Saya diminta membawakan materi tentang negotiation skills. Sebuah materi klasik sebenarnya. Saya tak tahu apa relevansi materi ini, terlebih lagi tema besar pelatihan ini juga tak saya ketahui. Yang pasti, demi menjaga nama baik seorang kawan, saya iyakan saya dan menerima undangan ini.
Oh yah, acara ini diadakan di sebuah hotel bintang lima di Makassar. Hotel lama yang direnovasi dan berganti nama. Mewah betul hotel ini, begitu pikirku ketika tiba di lobby hotel.
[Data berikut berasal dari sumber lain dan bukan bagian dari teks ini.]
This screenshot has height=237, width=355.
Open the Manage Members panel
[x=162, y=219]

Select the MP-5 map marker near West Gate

Saya tiba jam 8, takut terlambat karena undangannya jam 9. Tapi hingga pukul 8.45, tidak ada konfirmasi dari panitia dan juga ternyata ruangan yang kemarin diberitahukan kepada saya ternyata dipindahkan. Tahu ruangan apa yang akhirnya dipakai, sebuah ruangan besar bernama presidential suite. Wuih...
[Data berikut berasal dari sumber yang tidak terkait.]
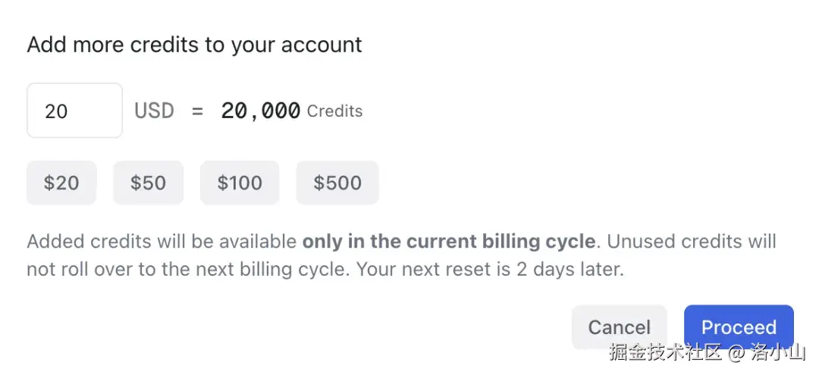Click the 20,000 credits value
Image resolution: width=819 pixels, height=375 pixels.
pyautogui.click(x=260, y=111)
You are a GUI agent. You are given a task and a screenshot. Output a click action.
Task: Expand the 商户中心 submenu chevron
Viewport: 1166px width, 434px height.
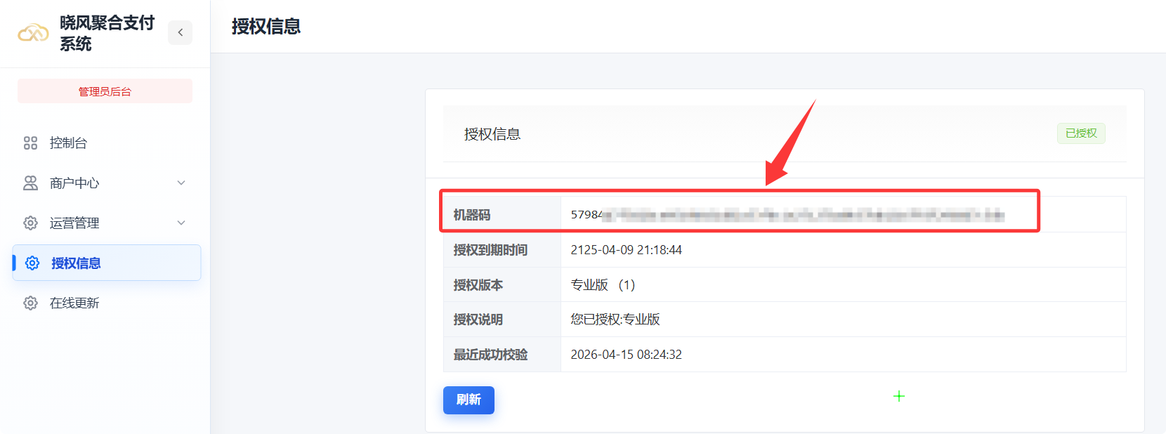pos(181,183)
Saaat masuk ruangan, baru 5 orang peserta yang hadir, dari sekitar 40-an yang terdaftar. Maka kami pun menunggu peserta yang lain. Setelaha sekian lama, satu per satu dari mereka pun hadir, yang sayangnya, banyak dari mereka yang jujur saja, tak bisa lagi dikategorikan pemuda. Entahlah, ketegorisasi pemuda di negeri ini memang unik. hampir semua organisasi pemuda, yang resmi dan memiliki sekretariat yang dibiayai negara, dipimpin oleh mereka yang tak layak lagi disebut pemuda. Atau kalau toh pemuda, entah indikator apa yang kemudian dipakai untuk mentasbihkan kategori ini.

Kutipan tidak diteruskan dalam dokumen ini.